Practically everywhere we interviewed, we found bits and pieces of what we came to call "the invisible contract." Here, we are not talking about a willingness to work because the job allows you to live out your values, nor are we talking about an ethical commitment to work hard irrespective of the reward. We are talking about a give-and-take of a noneconomic kind that is more or less developed at every place of work.
The usual visible work contract states in writing that I put in so-and-so many hours for so-and-so many dollars. The invisible contract says that I help you because I know that you would help me. I care about my fellow workers, and my fellow workers care about me. I am loyal to my company and my company is loyal to me.
The invisible contract fares badly in many countries. In Britain, it is poorly developed, and workers may withhold efforts above the minimum required by the formal contract. In Germany, the workers feel exploited and do not want to give much of themselves. In Japan, there are growing signs that the invisible contract is abused and that workers feel cheated. Good invisible contracts were found in Sweden. Swedes have a high rate of absenteeism, but when on the job the they give it a lot.
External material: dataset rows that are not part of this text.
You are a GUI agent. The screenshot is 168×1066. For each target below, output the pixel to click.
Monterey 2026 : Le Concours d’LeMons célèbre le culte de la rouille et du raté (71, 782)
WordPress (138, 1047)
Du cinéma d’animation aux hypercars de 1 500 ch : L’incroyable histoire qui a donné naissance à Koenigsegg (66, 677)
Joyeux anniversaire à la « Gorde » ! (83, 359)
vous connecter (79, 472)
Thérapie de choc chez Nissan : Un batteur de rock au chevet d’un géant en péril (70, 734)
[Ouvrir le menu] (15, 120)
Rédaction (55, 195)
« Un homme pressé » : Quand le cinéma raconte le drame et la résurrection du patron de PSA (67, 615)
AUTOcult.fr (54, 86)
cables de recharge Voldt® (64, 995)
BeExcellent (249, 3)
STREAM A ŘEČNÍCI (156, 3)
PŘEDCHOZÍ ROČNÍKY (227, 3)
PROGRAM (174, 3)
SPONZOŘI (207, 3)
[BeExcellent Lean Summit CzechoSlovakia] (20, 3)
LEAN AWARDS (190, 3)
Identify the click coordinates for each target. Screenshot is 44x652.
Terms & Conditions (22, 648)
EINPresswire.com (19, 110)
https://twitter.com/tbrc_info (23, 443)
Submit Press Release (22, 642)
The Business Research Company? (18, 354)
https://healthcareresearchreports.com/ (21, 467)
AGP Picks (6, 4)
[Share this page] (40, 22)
Good invisible contracts are more common at small work-places than at large ones, more common among white-collar than blue-collar workers, more common in the private sector than in the public sector.
The small workplace can develop a good invisible contract almost automatically. As with a hockey or soccer team, or fishing and hunting teams of olden days, there should be no more than seven to eleven members to a work group. As saying goes, Jesus Christ tried with twelve, and that proved to be one too many.
But good invisible contracts can develop also in large organizations, provided they have a good leadership sensitive to issues of values, interpersonal relations, and performance.
We can all quote examples of leaders in business or politics who have the ability to rally their fellows to marshal their best efforts in a common cause; leaders who clearly define a common goal and who can imbue others with a sense of purpose so that each feels his contribution is important; leaders who can rouse others to draw voluntarily on untapped resources. Such leadership is an elusive but potent force in the shaping of the invisible contract.
One leader in another area of endeavor may provide some clues as to how he inspires a work team albeit on a small scale, with a very special cast of workers, and in a rarefied field.
Ingmar Bergman has long known the secret of stirring his co-workers to strive for excellence and to surmount conflicts in the interest of a common goal. How many men would even contemplate bringing together in the same project a number of their ex-wives and lovers on the premise that they will work in harmony and deliver optimal performances? What is his secret?
Bergman is not only an accomplished director of motion pictures; he is also an intuitive guide of human potential. Frictions that might plausibly be expected to arise on the set are dissipated by an even more compelling force. To each member of his cast Bergman seems able to give a unique gift: to gain access to the undiscovered and richest lodes within ones being and be guided in mining them to ones own delight. This is a reward of an entirely different quality and power than conventional praise or tangible compensations for performance. It spurs one to the highest level of accomplishment because of the sheer pleasure in growing as an adult, as a craftsman, as an artist, and as a professional. And, unlike traditional incentives, the effects are long-lasting and cumulative.
And so Bergman can orchestrate his players so that each strives to summon the finest tones out of his own instrument himself in the creation of the final total product.